AVAILABLE DATA:
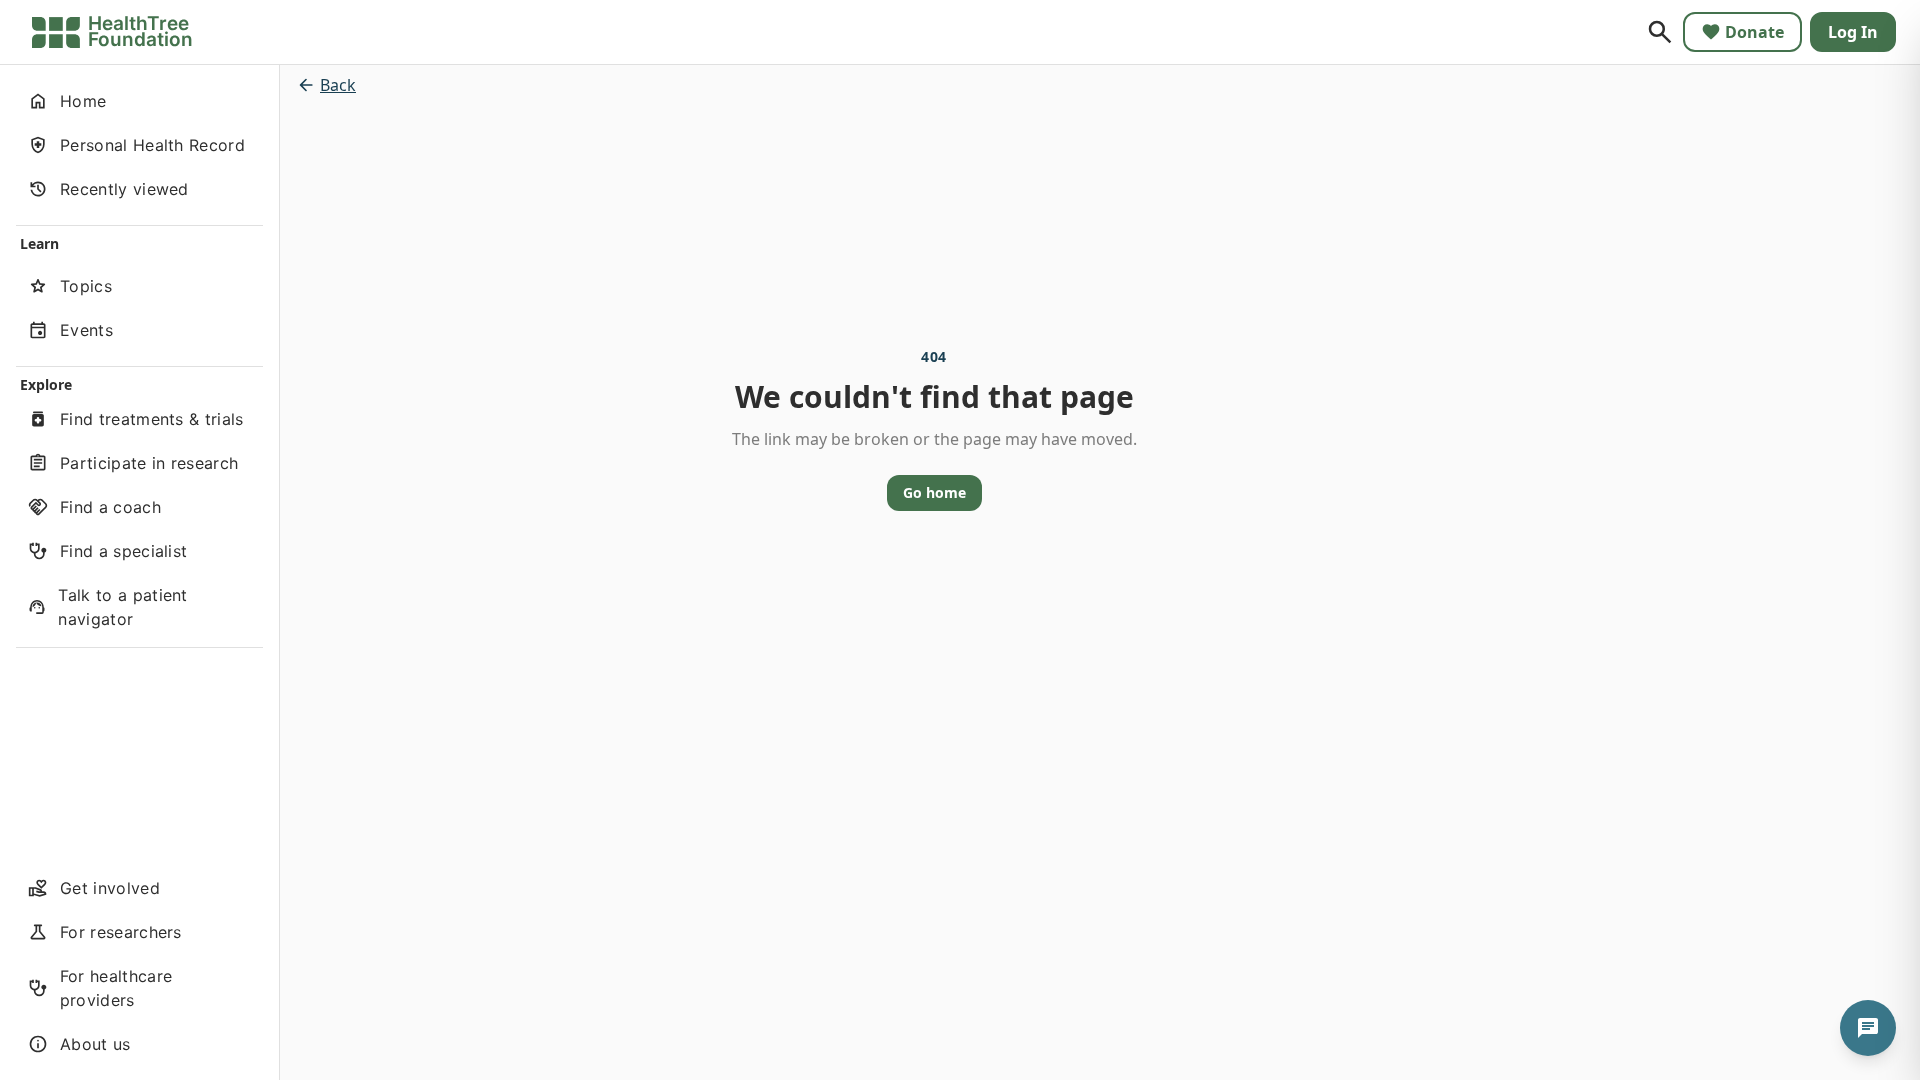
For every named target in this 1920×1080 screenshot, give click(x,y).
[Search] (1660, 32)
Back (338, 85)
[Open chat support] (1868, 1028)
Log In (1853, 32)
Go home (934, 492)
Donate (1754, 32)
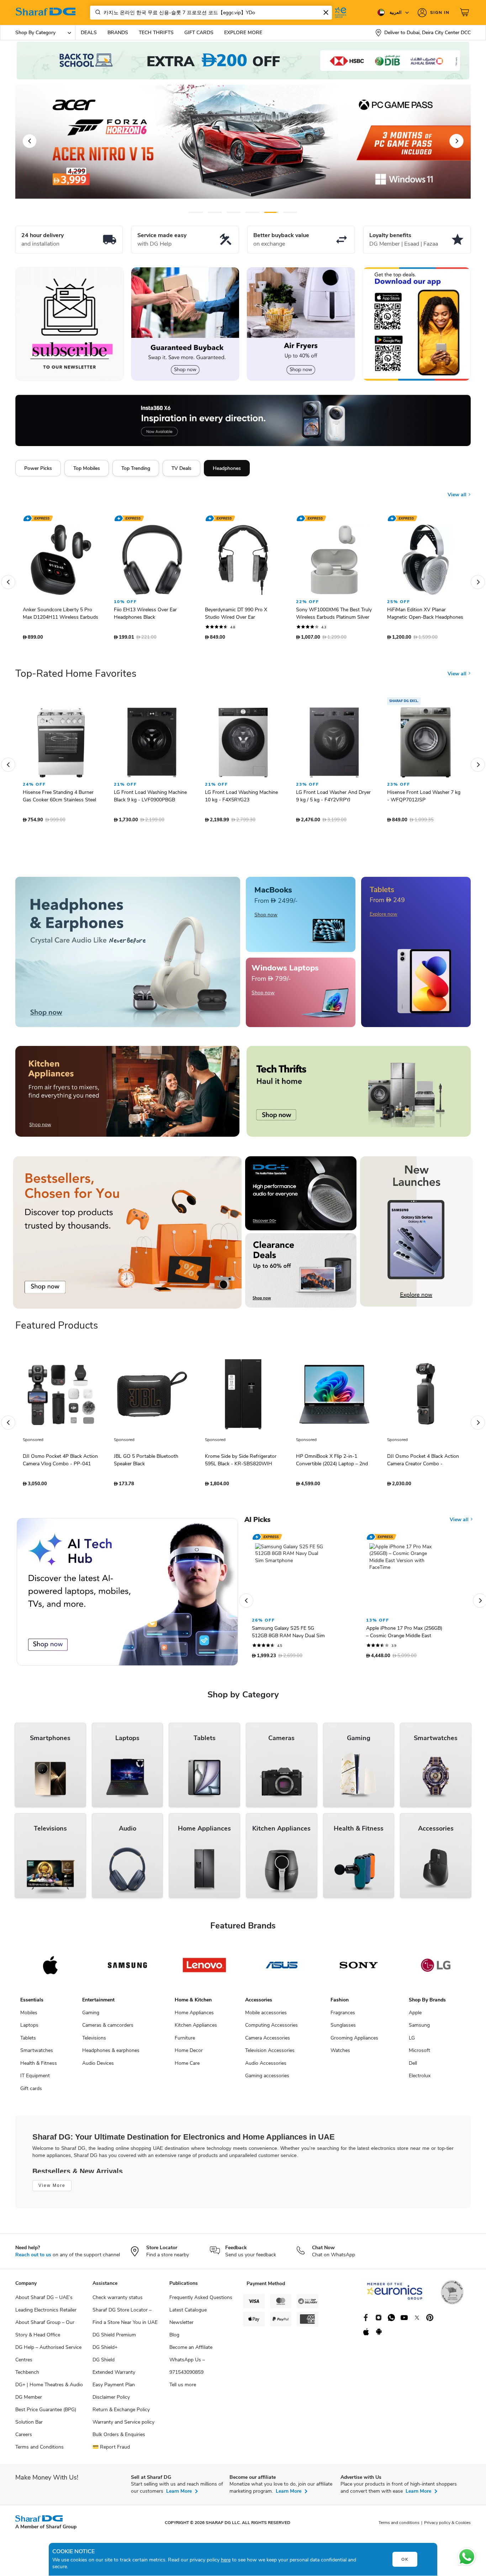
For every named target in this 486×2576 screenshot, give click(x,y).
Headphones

AIM OF THE TASK: Return the entries unchanged, save for the pictures, which do not belong in the copy.

FINISHED EXERCISE:
For every named target in this 1920×1080 screenshot, give click(x,y).
[Search] (1660, 32)
Back (338, 85)
[Open chat support] (1868, 1028)
Log In (1853, 32)
Go home (934, 492)
Donate (1754, 32)
For every named target in this 486×2576 screenshot, give click(x,y).
Headphones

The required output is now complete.